:: TASK ::
The records that follow are to be repeated exactly, with no pictures carried over.

:: TASK INPUTS ::

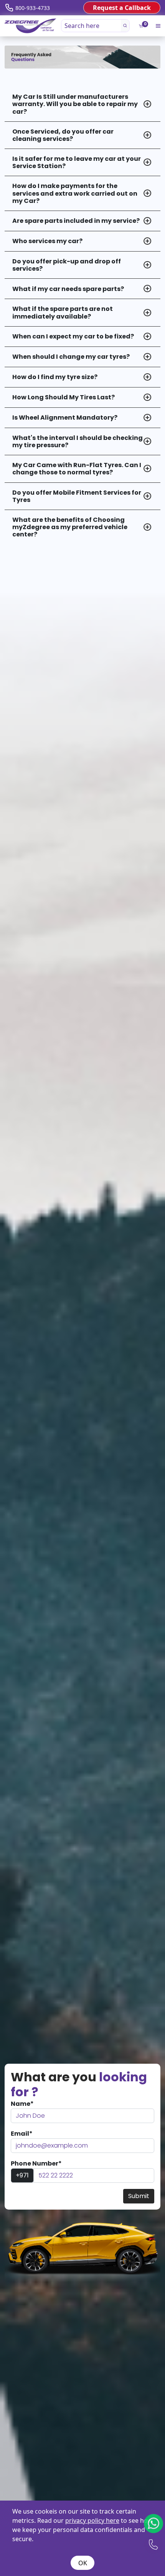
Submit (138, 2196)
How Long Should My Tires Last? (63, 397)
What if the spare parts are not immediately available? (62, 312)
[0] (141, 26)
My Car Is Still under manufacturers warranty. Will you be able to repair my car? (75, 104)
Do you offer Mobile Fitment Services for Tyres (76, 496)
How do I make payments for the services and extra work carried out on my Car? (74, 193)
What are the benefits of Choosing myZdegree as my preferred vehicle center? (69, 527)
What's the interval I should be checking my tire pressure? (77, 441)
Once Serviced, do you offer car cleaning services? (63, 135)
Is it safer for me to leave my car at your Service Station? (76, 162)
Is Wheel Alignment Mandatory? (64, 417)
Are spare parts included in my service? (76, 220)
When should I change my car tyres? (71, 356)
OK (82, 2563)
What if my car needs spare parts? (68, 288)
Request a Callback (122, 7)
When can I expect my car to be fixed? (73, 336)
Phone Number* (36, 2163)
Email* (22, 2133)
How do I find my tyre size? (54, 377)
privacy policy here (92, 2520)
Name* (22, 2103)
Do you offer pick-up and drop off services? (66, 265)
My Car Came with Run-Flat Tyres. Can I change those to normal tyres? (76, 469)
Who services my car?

:: WRITTEN ANSWER ::
Submit (138, 2196)
How Long Should My Tires Last? (63, 397)
What if the spare parts are not immediately available? (62, 312)
[0] (141, 26)
My Car Is Still under manufacturers warranty. Will you be able to repair my car? (75, 104)
Do you offer Mobile Fitment Services for Tyres (76, 496)
How do I make payments for the services and extra work carried out on my Car? (74, 193)
What are the benefits of Choosing myZdegree as my preferred vehicle center? (69, 527)
What's the interval I should be checking my tire pressure? (77, 441)
Once Serviced, do you offer car cleaning services? (63, 135)
Is it safer for me to leave my car at your Service Station? (76, 162)
Is Wheel Alignment Mandatory? (64, 417)
Are spare parts included in my service? (76, 220)
When should I change my car tyres? (71, 356)
OK (82, 2563)
What if my car needs spare parts? (68, 288)
Request a Callback (122, 7)
When can I expect my car to be fixed? (73, 336)
Phone Number* (36, 2163)
Email* (22, 2133)
How do I find my tyre size? (54, 377)
privacy policy here (92, 2520)
Name* (22, 2103)
Do you offer pick-up and drop off services? (66, 265)
My Car Came with Run-Flat Tyres. Can I change those to normal tyres? (76, 469)
Who services my car?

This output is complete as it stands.